Los monstruos de patas cortas bajaron la cabeza porque algunos tenían este asunto en la familia y acabaron marchando sin dejar de mirar atrás de vez en cuando.
Catalina se giró, pero el hombre había desaparecido.

Al día siguiente llegó Anita con su cocodrilo y ambas se fusionaron en un largo abrazo, pues se habían conocido por internet y era la primera vez que se veían.
-¡Tengo tantas cosas que contarte, guapa!
-Y yo, Anita, y yo.
-Bueno, en este caso, creo que mejor me pierdo por ahí, chicas -dijo el coco-.
-Pero...
-¡Dejále! Él se pierde un rato y nosotras nos ponemos al día con pelos y señales. ¡Ja ja ja!

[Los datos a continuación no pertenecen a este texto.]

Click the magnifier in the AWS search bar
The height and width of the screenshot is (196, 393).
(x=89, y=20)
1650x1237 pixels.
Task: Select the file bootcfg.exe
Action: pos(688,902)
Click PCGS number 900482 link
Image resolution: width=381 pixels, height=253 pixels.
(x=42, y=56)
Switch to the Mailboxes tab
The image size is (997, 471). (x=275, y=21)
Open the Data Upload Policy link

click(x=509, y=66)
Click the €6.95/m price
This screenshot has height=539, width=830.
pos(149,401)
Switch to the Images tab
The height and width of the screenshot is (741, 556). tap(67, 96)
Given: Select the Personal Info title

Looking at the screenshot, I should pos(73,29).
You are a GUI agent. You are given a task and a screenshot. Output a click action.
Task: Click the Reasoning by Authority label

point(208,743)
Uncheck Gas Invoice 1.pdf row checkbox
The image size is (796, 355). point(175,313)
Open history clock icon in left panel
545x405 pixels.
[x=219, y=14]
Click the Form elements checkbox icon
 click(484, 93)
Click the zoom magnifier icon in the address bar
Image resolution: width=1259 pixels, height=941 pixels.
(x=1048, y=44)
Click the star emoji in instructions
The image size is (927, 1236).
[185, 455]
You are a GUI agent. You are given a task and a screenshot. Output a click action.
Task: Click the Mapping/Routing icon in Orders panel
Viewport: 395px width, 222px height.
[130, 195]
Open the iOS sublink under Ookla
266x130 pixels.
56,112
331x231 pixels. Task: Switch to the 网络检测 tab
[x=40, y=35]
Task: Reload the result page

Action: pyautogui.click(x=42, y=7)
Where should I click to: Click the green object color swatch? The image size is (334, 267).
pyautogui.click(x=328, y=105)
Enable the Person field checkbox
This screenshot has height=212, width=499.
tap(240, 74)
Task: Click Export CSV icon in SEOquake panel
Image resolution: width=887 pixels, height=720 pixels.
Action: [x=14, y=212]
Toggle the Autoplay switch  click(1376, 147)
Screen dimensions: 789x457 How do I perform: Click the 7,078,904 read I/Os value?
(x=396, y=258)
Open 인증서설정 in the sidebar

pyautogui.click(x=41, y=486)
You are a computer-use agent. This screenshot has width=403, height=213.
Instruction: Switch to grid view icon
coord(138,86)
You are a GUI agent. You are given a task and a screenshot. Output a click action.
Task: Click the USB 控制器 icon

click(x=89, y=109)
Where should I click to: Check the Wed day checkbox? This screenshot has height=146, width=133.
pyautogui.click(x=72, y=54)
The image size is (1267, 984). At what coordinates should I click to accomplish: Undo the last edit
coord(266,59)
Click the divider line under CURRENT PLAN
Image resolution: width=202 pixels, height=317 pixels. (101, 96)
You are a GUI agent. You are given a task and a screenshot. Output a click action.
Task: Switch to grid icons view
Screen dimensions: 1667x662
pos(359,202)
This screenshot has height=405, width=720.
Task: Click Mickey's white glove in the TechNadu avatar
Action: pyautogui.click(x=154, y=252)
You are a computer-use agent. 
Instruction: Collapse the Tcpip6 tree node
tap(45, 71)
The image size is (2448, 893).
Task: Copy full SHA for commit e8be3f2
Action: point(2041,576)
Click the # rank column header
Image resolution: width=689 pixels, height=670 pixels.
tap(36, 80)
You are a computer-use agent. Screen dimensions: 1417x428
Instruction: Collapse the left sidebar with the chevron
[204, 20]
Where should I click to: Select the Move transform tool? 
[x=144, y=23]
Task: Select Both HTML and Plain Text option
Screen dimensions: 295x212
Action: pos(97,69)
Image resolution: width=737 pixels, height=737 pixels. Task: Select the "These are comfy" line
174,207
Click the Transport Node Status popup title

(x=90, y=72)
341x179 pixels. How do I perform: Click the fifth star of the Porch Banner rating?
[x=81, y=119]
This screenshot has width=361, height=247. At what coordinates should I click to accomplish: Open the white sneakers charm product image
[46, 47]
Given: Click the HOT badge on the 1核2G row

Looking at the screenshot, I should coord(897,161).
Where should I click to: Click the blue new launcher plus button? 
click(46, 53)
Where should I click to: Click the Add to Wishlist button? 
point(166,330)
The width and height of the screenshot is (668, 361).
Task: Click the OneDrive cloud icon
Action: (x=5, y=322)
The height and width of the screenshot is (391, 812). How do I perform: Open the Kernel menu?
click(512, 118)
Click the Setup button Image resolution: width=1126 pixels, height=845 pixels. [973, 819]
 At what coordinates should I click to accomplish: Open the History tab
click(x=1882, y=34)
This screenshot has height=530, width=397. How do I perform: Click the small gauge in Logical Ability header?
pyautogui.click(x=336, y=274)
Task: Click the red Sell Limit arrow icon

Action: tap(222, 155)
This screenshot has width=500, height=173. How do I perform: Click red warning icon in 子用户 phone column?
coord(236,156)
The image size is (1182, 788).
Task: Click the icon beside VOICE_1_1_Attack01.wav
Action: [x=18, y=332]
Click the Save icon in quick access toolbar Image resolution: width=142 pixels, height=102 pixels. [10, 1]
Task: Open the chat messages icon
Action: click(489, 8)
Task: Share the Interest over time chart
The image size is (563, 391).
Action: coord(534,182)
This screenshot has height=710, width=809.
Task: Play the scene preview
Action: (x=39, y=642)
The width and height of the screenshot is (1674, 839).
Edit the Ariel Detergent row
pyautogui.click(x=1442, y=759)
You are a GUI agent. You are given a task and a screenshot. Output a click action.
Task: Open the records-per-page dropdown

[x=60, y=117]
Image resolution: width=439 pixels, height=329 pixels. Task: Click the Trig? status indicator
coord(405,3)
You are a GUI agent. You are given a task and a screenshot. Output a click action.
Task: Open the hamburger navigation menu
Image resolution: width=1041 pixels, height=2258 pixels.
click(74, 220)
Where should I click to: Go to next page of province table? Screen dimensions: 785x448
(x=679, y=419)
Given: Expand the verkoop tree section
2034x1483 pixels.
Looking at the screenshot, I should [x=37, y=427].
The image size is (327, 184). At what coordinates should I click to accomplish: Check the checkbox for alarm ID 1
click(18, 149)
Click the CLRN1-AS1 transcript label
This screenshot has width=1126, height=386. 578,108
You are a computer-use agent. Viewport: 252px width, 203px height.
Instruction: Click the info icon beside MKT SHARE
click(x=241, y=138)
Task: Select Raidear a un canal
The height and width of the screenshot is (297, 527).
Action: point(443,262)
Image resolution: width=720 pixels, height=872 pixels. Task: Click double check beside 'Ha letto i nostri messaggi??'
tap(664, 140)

Después de ponerse al día, Catalina le contó lo sucedido el día anterior con "el loco". Tal como suponía, su amiga llamó a Hérodes a gritos, pero el tipo no respondió. Ése sólo va donde no debe: a guerras y matanzas de inocentes.
A mediodía comieron los tres unos pescaítos fritos de muerte y charlaron. Anita le comentó al coco lo del "loco". Aún estaba indignada, aunque Catalina no le daba más importancia porque sabía que niñatos así los hay en todas partes. Son como antaño el sarrampión, hay que pasarlo porque está ahí y no le puedes dar esquinazo.
Después de una pequeña siesta, Catalina los llevó al torreón. Contemplaron la edificación y ésta comentó el agujero que había en su mitad. ¿En qué época fue hecho ese boquete? ¿Cómo?
En eso que Catalina vió al hombre del día anterior y alertó a sus amigos con disimulo. Vestía unos harapos raros, no eran ropas de hoy día, aunque su porte era majestuoso. "Guerrero", pensó Catalina inmediatamente.
Hizo lo mismo que la otra vez, se plantó ante el torreón, desafiante y gritó "¡La peña! ¡La peña! ¡Treason!".
-Pobre hombre -murmuró Anita-, parece inofensivo, toda su ira la vierte sobre esas piedras viejas.
- Treason es "traición" en inglés, chicas -soltó el cocodrilo-.
Y la cabeza de Catalina empezó a echar humo. Se fijó bien en el rostro del "loco", lo memorizó. Esa noche, después de cenar con sus amigos, abrió su portátil y empezó a teclear. A las cinco de la madrugada se acostó con una dirección apuntada: calle Vega, número 6, la biblioteca pública García Gutiérrez de Chiclana. Había encontrado en internet lo suficiente, pero quería asegurarse con libros, algo palpable.

-¡Vamos a la playa, Catalina! -saludó gozosa Anita a su amiga por la mañana-.
-Id vosotros, yo tengo algo que hacer.
-¡No me digas! ¿Has ligado? ¡Ja ja ja!
-Sí, con un fantasma.
-¡Niña! Esto no está bien. Ligar con un cocodrilo es estupendo, pero los "fantasmas" siempre traen problemas.
-No es lo que tú piensas, Anita, je je je... Id vostros, que a mí la playa no me atrae demasiado. A mediodía os lo contaré todo.
-¡Uy!, qué misteriosa...

A las dos se reunieron en el restaurante La Sartén y Catalina acudió cargada con un par de libros. Abrió uno con una foto y la enseñó sin decir nada, atenta a la reacción de sus amigos. Éstos no hicieron mucho caso al principio, hasta que ella les preguntó "¿No os suena esa cara?"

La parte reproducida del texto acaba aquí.